Oil prices retreat on expectations for a big jump in U.S. supply 

A pump jack used to help lift crude oil from a well in South Texas’ Eagle Ford Shale formation stands idle in Dewitt County Texas

Crude-oil futures retreated in early Asian trade Wednesday on expectations that U.S. crude inventories were bolstered significantly last week, exacerbating the global glut that has kept prices in the doldrums for over two years.

On the New York Mercantile Exchange, light, sweet crude futures for delivery in December CLZ6, -0.73%  traded at $46.30 a barrel, down $0.37, or 0.8%, in the Globex electronic session. January Brent crude on London’s ICE Futures exchange fell $0.29 to $47.85 a barrel.

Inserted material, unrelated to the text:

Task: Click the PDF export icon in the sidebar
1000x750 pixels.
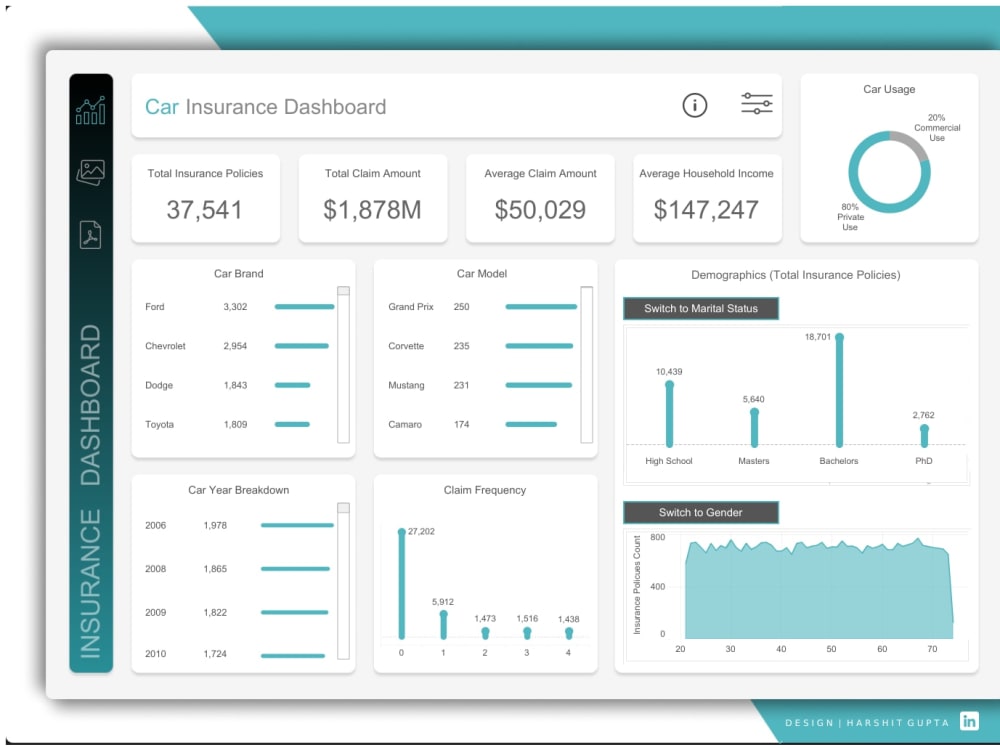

U.S. crude stockpiles are said to have swelled by 9.3 million barrels for the weekended Oct. 28, according to industry group American Petroleum Institute. The growth, if confirmed by the U.S. Energy Information Administration later Wednesday, would mark the biggest single-week growth since March. Analysts cite strong imports and low refinery utilization as reasons for the increase.

At 468.2 million barrels, U.S. crude oil inventories are above the 448-million-barrel inventory at this time last year, the EIA said last week.

The API also tipped a 3.6-million-barrel decrease in gasoline stocks and a 3.1-million barrel decline in distillate inventories.

“The overall impact may be cushioned by larger-than-expected draws in the products,” said Tim Evans, a Citi Futures analyst.

International oil prices been falling for three straight sessions, largely weighed by dimming prospects that major oil producers will reach a deal to cut production by month-end as originally planned.

In September, leaders of the Organization of the Petroleum Exporting nations met and agreed to curtail the group’s production, possibly by 200,000 to 700,000 barrels a day. The goal was to pump up prices by removing some unwanted barrels from the market.

The move nudged prices up initially, but with more countries asking to be exempt from the cut, the market fears even if an agreement is ratified at the Nov. 30 meeting in Vienna, the deal would be weak and overall production would still rise.

“Traders are selling on the assumption that there is now no prospect of OPEC implementing an effective production ceiling in the near future,” said Ric Spooner, chief market analyst at CMC Markets.

Nymex reformulated gasoline blendstock for December RBZ6, -1.01%  — the benchmark gasoline contract — fell 171 points to $1.4670 a gallon, while December diesel traded at $1.5035, 134 points lower.

ICE gasoil for November changed hands at $435.25 a metric ton, down $1.50 from Tuesday’s settlement.